** Opening SUPPLIED RECORDS block **

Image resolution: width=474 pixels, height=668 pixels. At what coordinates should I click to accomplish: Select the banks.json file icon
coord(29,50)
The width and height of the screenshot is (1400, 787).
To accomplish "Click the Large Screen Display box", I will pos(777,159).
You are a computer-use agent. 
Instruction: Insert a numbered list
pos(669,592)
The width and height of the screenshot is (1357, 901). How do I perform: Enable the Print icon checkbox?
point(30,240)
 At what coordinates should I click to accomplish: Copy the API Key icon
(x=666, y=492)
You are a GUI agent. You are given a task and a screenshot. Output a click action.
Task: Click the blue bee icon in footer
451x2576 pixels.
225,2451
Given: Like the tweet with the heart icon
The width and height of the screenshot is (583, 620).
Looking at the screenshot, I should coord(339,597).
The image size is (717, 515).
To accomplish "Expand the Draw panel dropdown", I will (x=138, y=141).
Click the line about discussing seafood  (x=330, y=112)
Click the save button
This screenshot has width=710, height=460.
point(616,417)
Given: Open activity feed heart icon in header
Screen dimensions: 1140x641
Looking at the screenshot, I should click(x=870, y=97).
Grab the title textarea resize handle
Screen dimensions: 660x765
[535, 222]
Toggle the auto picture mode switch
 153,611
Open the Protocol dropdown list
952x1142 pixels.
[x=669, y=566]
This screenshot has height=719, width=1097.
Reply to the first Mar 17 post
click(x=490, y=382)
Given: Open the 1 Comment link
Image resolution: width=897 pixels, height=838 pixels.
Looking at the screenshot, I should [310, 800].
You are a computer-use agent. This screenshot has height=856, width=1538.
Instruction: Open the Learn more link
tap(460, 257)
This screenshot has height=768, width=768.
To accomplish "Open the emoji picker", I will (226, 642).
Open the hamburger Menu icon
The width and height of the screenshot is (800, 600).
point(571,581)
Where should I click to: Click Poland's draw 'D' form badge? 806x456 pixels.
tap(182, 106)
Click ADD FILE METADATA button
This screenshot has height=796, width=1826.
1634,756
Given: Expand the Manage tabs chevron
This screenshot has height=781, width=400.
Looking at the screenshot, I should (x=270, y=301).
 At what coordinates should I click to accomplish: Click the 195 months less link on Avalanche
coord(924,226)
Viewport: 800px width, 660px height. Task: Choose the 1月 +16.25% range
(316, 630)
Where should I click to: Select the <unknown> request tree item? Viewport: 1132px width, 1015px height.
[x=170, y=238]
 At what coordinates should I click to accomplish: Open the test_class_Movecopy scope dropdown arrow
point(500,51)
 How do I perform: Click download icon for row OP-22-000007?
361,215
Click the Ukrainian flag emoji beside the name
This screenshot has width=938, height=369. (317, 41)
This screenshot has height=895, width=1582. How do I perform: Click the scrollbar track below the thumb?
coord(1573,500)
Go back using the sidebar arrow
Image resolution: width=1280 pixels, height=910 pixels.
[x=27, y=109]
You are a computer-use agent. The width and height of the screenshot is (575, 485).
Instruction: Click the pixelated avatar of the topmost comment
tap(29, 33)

** Closing SUPPLIED RECORDS block **

| TASK DETAILS |
Search the material above for "Expand". Copy each line that has it.

| RESULT |
To accomplish "Expand the Draw panel dropdown", I will (x=138, y=141).
Given: Expand the Manage tabs chevron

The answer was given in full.